= Provided records =
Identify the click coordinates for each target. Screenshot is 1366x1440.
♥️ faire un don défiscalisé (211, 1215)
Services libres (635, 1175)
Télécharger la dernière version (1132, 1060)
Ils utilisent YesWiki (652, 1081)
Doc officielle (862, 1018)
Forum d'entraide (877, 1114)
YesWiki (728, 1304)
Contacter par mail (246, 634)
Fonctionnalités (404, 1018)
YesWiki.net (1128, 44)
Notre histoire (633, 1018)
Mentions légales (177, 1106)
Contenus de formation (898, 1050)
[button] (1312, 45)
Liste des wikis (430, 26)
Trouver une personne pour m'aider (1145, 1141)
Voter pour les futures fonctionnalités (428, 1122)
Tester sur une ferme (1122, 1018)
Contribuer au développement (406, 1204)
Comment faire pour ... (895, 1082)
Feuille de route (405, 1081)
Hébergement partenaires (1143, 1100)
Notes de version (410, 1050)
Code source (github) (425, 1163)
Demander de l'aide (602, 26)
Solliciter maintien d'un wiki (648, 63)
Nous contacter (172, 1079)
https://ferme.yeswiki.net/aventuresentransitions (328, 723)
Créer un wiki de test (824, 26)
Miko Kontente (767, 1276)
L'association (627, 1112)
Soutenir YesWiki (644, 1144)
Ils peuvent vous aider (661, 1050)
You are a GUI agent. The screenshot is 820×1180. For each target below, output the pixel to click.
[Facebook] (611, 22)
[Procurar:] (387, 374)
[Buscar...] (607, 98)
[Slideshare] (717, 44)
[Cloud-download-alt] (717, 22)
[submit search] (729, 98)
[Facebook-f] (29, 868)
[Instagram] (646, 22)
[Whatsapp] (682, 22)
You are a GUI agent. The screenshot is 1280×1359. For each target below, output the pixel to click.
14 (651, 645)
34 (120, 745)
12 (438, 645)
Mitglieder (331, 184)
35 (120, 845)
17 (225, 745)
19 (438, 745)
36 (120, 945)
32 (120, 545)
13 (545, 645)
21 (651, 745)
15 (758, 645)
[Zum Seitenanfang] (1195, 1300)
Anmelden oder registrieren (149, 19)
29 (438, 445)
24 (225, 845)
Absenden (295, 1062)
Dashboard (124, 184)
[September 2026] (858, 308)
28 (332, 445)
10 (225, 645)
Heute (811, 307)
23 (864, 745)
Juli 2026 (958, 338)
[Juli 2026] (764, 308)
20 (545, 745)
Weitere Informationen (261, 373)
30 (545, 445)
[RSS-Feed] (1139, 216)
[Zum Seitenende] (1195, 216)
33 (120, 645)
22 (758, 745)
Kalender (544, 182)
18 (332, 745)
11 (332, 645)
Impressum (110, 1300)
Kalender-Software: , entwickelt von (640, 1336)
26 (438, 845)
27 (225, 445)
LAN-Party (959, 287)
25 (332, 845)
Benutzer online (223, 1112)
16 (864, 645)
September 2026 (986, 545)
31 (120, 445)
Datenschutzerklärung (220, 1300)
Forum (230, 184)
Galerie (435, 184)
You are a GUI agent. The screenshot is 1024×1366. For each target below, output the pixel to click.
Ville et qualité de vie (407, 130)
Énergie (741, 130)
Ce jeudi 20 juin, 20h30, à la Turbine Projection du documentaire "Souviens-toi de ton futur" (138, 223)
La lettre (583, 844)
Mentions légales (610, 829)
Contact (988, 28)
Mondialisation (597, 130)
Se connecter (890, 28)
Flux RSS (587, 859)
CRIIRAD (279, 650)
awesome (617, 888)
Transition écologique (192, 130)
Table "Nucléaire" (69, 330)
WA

= What you are asked to do =
The answer should consist only of the lines from the line containing "CRIIRAD (279, 650)" through the final line of the listing above, reproduced exactly.

= Exercise answer =
CRIIRAD (279, 650)
awesome (617, 888)
Transition écologique (192, 130)
Table "Nucléaire" (69, 330)
WA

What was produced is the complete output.